For those who don’t know, Tinder is an app for meeting new people online – and probably knowing them in the biblical sense. One sets up preferences of distance, age and gender for the app to suggest pictures with micro self-descriptions of other users. One can either like a user by swiping his pictures with the thumb to the right, or dismiss him by swiping left.
The same way as with other dating apps and social media, Tinder opens up the possibility of meeting people with whom one would unlikely get in touch otherwise. Nice people, with common interests, who perhaps frequent other neighbourhoods, just moved to your city, or simply hope to provide new opportunities for their love destiny.
Whether they are really nice, one can only know after the match, by chatting online or meeting personally. Until that moment, what really counts is whether they are good looking – at least in the pictures. Perhaps they are not that good looking, but wrote nice things on their ten lines of self-description. Perhaps they didn’t write a word, but are attractive and have a fit body. Perhaps they don’t have a fit body, but look fun.

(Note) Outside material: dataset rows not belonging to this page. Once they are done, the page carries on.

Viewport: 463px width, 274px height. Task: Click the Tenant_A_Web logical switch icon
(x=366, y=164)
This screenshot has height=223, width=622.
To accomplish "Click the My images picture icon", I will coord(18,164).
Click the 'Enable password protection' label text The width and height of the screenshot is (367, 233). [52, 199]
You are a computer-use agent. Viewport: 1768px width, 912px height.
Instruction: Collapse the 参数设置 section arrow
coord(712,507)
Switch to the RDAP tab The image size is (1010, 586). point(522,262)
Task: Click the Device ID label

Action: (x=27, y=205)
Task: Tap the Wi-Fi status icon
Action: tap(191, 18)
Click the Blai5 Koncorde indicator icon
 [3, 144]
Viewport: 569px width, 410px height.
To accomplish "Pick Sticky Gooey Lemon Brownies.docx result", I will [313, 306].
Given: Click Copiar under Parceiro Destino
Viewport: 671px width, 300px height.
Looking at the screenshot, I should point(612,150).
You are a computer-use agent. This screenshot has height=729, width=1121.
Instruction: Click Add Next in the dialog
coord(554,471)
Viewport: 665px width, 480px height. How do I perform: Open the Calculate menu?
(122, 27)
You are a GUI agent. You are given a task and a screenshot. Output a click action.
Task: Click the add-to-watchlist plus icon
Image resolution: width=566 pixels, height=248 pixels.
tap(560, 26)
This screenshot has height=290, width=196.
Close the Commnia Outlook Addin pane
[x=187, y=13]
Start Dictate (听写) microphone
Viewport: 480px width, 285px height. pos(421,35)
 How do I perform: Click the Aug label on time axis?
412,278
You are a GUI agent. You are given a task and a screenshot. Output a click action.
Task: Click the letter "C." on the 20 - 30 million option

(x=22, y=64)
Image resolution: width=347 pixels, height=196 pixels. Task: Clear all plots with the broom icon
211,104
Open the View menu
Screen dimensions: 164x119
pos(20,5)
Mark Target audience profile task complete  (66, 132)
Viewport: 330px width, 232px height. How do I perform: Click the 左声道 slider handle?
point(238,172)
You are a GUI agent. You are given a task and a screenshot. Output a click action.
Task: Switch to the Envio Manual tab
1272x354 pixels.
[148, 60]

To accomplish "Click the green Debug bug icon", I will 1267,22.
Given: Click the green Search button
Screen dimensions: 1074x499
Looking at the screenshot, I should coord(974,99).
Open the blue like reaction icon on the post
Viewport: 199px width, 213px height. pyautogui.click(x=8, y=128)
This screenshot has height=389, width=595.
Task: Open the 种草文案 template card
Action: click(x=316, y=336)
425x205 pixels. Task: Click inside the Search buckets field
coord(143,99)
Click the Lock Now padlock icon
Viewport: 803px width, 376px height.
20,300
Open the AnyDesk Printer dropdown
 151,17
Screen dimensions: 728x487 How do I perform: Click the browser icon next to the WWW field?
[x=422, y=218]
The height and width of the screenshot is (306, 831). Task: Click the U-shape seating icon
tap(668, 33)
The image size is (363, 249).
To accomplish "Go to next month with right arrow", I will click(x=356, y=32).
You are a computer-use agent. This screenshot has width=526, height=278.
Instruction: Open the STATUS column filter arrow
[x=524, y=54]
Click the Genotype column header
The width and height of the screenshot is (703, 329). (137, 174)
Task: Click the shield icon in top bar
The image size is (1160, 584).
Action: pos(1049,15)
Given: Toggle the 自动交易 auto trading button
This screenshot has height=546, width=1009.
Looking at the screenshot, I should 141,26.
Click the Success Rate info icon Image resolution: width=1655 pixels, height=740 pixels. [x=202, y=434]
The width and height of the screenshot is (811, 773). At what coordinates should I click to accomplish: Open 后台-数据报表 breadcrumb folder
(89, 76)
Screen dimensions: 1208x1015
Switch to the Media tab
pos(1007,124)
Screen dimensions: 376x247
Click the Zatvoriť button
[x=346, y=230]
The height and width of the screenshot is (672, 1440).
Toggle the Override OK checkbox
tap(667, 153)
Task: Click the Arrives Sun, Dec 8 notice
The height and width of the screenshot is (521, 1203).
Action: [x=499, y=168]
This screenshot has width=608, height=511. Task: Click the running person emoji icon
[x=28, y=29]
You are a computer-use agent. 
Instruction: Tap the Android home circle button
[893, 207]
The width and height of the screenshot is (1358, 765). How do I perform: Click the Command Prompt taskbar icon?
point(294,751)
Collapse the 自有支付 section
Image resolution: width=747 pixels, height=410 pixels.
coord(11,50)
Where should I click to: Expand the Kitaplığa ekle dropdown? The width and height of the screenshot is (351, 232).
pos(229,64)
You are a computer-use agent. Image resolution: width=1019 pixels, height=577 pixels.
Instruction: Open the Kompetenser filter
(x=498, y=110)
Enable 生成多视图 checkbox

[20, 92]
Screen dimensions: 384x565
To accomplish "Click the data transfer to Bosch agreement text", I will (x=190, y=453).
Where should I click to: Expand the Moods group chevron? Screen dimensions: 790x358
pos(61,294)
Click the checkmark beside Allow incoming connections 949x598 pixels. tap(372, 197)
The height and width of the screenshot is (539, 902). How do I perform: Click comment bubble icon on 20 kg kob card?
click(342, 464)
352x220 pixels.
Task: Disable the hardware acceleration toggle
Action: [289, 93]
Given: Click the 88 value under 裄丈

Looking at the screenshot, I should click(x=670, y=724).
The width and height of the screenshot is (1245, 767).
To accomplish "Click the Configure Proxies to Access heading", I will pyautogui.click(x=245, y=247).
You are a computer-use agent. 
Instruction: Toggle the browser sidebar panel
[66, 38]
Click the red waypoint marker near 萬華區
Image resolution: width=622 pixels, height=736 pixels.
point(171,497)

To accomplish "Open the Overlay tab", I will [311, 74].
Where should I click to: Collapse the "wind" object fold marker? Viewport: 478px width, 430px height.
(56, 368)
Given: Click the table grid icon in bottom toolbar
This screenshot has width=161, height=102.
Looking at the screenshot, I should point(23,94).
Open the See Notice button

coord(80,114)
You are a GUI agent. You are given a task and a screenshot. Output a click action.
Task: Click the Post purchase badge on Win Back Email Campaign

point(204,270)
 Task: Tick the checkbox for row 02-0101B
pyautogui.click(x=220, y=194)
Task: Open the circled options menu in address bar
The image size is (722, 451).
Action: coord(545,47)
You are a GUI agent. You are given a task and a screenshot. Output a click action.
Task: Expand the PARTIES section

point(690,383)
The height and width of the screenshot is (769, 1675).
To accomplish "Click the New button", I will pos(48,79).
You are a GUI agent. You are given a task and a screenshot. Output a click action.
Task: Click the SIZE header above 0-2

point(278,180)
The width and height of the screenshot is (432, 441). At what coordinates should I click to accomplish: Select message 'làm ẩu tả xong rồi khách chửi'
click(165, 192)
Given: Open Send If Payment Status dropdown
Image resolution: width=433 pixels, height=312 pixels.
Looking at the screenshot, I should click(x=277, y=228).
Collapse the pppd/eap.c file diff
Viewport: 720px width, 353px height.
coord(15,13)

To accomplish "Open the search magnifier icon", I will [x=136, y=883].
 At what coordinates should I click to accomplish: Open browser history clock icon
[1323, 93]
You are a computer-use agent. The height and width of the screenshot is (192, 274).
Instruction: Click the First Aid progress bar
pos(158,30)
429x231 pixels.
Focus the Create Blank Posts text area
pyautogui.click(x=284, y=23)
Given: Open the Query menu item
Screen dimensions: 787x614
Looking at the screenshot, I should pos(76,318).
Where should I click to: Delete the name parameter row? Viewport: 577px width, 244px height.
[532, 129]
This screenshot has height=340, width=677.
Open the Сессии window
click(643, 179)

The list of meticulous criteria and deep reflections behind every swiping goes on and on. Depending on your mood, the selection becomes more or less demanding, swiping more left when disappointed and more right when desperate.
Within a short period, it’s possible to meet much more interesting people on Tinder than in real life. Especially for those working autonomously from home, who don’t spend long times at an education or working environment interacting with colleagues.
When you don’t have company for going out on a Friday night and would like to meet new people, Tinder makes your wish come true within minutes. If the handsome interesting guy is not replying, you end up meeting the one with a nice face and intelligent look. You have fun together around the city, but maybe the handsome interesting guy, or that intellectual with weird nose, would correspond more likely to your expectations for a partner. Why not going out with them to check it out?
Those pictures with micro captions beneath turn into plans A, B and C, to be switched and disposed as toilet paper. You only recognize to be doing this once you notice to have become a toilet paper yourself.
The more technology advances and gets sophisticated, the more sophisticated we get with the demands of our navel gazing, and the less with our ways of relating to others. We swipe left and right, up and down, choosing which series to watch, which food to order online, which one of the thousand Facebook friends to contact towards our day’s interests, until we realize, when least expected, that we have become as disposable as every single thing we consume.
Tinder, why not? Give it a try, but beware of swiping left and dismissing the profile containing your own picture.